Q-Learning
Model-free reinforcement learning algorithm that seeks to learn the value of actions in a given state, enabling an agent to maximize cumulative reward over time.
Q-learning works by iteratively updating an action-value function, known as the Q-function, which estimates the expected utility (or reward) of taking a particular action in a specific state. The core idea is that the agent interacts with the environment by taking actions and receiving feedback in the form of rewards, which it uses to refine its Q-values. This process allows the agent to learn an optimal policy, even in environments where the model (i.e., the transition probabilities) is unknown. Q-learning is "off-policy," meaning it can learn from actions outside the current policy, making it robust for applications such as game playing, robotics, and navigation.
Q-learning was introduced by Christopher Watkins in 1989 in his Ph.D. thesis. It gained popularity during the 1990s and 2000s as a foundational reinforcement learning algorithm and saw increased application with the rise of deep learning in the 2010s, particularly through its integration into Deep Q-Networks (DQN) in 2015.

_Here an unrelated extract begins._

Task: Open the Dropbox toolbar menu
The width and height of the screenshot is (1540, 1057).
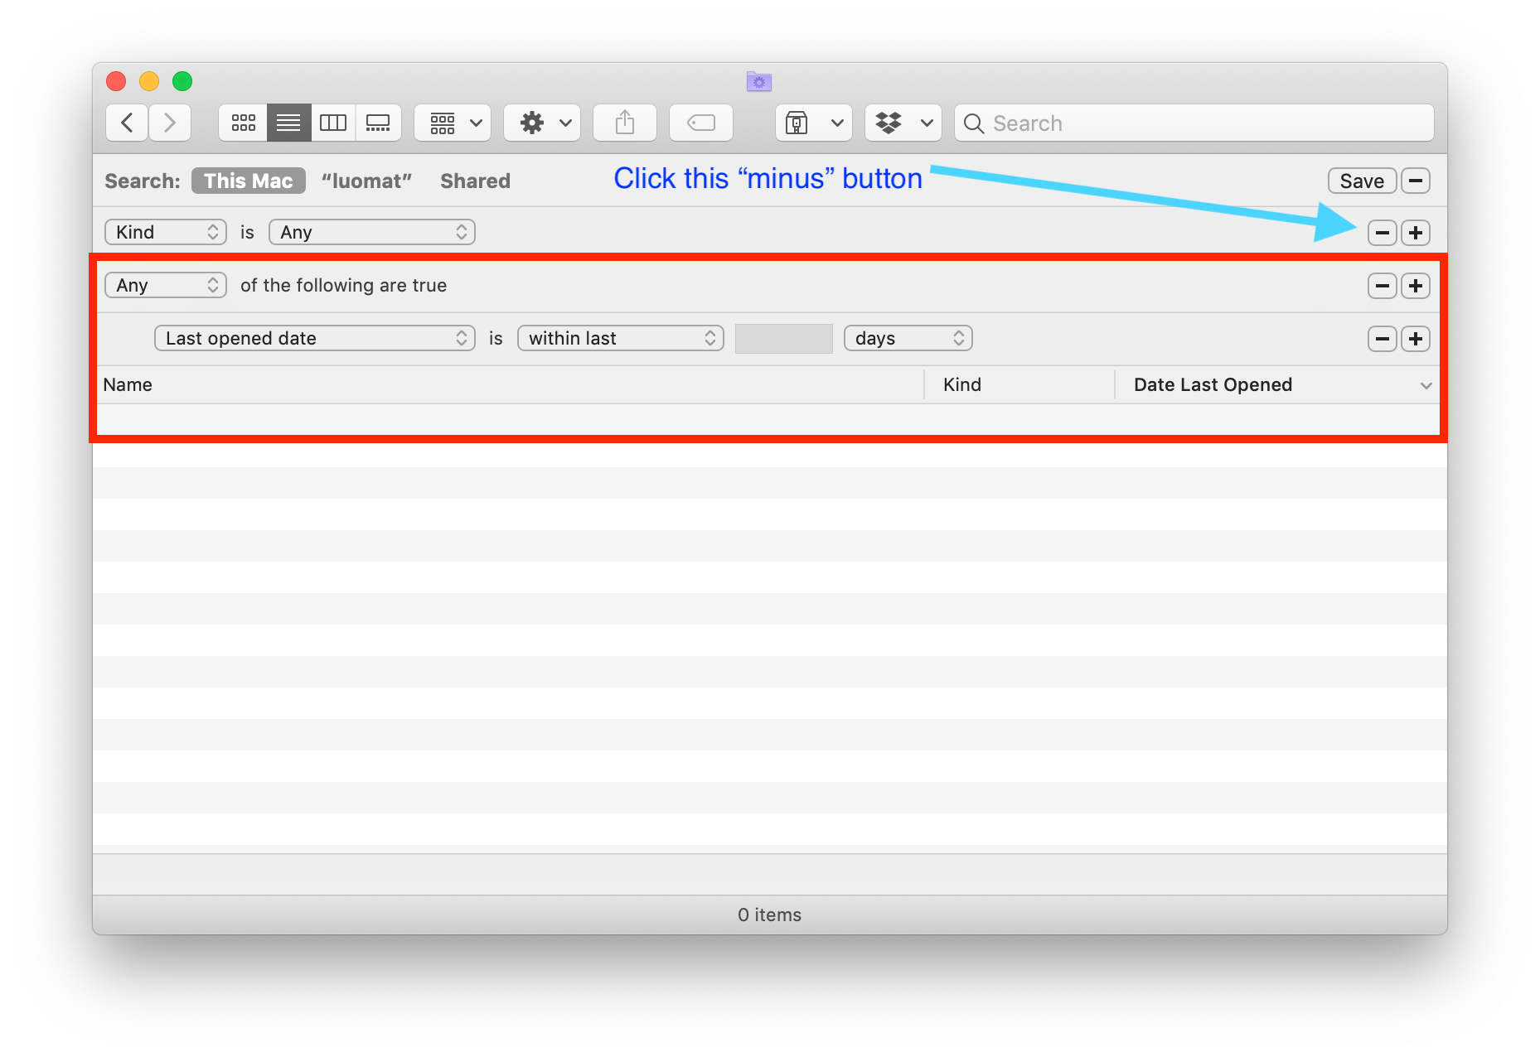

Christopher J.C.H. Watkins is the primary contributor to Q-learning, having developed the algorithm during his Ph.D. at the University of Cambridge. Later developments, particularly the use of deep neural networks to approximate the Q-function, were advanced by researchers such as Volodymyr Mnih, who introduced Deep Q-Networks (DQN) under the supervision of Demis Hassabis and colleagues at DeepMind.